### AVAILABLE DATA
-- Opening Marker --

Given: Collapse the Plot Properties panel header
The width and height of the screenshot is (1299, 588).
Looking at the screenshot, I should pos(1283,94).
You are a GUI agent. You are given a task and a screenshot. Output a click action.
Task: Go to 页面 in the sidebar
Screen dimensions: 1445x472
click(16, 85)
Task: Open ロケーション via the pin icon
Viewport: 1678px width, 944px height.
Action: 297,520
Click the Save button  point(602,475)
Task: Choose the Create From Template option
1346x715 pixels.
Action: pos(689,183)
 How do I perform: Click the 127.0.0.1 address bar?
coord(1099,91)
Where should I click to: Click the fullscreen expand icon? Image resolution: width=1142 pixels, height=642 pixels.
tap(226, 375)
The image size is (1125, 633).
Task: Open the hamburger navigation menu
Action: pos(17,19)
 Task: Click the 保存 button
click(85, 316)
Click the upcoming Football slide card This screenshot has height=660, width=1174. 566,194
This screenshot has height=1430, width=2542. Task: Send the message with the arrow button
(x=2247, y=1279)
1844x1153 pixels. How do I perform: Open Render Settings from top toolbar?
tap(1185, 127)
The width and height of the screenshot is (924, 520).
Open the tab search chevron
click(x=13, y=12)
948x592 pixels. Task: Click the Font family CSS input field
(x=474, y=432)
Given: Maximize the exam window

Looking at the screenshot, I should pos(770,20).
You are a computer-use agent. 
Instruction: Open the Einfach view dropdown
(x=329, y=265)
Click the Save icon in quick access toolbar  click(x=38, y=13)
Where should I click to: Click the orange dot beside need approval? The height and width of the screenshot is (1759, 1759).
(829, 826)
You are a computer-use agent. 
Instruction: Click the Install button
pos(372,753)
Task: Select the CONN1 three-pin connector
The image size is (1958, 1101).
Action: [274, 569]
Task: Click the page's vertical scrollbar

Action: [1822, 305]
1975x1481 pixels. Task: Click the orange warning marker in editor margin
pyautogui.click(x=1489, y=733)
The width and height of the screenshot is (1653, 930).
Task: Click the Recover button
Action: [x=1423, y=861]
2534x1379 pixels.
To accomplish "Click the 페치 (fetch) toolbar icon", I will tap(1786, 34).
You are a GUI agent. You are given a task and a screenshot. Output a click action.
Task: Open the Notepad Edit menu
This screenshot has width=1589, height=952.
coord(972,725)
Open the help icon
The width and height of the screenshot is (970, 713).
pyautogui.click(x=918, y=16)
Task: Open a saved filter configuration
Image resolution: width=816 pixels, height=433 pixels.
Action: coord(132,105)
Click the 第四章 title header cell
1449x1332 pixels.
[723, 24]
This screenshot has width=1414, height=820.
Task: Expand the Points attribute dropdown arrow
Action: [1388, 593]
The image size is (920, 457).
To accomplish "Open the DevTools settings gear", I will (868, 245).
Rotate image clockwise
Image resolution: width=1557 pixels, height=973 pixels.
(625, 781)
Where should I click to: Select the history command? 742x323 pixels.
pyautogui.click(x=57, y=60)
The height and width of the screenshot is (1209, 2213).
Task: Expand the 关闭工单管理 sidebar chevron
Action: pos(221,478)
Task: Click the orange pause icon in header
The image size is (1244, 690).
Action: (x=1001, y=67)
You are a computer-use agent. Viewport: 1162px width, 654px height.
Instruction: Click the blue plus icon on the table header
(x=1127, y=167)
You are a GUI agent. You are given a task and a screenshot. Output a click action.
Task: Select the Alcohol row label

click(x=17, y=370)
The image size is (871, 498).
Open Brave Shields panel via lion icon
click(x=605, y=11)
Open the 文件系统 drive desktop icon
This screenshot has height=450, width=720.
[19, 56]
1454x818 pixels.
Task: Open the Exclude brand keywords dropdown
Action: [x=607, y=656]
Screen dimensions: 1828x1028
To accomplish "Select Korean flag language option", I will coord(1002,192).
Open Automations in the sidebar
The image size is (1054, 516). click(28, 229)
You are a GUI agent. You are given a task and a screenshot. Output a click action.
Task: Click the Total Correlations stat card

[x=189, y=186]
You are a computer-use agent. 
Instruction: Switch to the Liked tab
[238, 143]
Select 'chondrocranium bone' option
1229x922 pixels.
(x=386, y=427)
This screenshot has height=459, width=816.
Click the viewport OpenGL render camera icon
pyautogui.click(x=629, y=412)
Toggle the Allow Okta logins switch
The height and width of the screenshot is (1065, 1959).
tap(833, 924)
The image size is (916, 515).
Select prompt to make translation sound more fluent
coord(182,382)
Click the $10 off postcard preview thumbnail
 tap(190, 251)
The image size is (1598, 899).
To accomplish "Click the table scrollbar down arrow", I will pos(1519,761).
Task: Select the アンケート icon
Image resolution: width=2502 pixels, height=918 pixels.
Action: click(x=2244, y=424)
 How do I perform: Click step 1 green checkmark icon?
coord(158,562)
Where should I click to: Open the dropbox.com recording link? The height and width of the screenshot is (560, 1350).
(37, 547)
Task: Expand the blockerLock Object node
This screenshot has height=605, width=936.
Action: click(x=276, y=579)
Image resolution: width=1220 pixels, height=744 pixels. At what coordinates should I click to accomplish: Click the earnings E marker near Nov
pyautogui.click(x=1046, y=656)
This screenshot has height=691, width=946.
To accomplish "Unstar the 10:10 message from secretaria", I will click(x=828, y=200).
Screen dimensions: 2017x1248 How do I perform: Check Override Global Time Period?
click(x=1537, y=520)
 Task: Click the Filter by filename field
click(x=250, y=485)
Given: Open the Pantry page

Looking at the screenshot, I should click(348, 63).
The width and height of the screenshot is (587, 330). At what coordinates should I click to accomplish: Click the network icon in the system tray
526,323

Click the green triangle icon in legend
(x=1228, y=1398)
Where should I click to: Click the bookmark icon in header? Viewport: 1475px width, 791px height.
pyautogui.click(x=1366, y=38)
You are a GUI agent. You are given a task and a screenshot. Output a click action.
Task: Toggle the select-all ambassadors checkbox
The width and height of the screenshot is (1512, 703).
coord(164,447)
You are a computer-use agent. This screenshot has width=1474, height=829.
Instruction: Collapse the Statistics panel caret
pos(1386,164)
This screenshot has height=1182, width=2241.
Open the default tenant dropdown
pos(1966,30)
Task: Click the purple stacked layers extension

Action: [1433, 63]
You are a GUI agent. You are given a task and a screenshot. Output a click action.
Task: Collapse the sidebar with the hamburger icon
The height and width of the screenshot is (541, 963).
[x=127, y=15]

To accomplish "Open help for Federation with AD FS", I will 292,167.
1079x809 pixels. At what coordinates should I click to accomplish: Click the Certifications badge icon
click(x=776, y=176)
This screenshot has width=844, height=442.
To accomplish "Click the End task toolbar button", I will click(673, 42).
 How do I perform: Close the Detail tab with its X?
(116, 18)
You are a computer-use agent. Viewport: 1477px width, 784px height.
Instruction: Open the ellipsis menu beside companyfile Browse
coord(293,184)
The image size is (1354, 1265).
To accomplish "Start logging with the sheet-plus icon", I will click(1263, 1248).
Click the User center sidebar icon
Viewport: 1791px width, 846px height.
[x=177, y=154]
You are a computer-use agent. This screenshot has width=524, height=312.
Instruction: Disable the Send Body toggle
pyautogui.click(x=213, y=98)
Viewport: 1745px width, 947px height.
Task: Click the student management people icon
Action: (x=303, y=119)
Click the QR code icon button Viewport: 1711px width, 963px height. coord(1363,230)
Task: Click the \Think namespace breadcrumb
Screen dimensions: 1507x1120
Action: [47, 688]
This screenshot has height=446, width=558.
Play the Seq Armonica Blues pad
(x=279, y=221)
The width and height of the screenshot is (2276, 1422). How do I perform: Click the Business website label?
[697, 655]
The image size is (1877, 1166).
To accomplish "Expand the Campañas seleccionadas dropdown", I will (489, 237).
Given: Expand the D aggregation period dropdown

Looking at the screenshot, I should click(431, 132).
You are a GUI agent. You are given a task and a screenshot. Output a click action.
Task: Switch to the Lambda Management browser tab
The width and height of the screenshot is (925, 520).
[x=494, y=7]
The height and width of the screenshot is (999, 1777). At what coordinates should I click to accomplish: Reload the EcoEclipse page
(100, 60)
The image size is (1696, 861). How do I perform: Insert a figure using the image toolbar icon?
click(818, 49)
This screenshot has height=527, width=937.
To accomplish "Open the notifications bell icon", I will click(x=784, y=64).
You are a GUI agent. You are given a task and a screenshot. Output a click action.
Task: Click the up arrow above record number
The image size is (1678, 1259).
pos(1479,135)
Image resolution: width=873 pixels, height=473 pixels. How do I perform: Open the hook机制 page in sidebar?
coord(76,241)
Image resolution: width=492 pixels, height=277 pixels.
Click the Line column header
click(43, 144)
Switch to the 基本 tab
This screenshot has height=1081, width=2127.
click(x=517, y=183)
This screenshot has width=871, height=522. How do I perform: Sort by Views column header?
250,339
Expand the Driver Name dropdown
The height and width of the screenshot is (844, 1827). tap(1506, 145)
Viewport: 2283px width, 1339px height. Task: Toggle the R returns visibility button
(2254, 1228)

-- Closing Marker --

### PROBLEM DESCRIPTION
Please copy out each line in the entries that mentions the string "help".

### REPLY
Open the help icon
To accomplish "Open help for Federation with AD FS", I will 292,167.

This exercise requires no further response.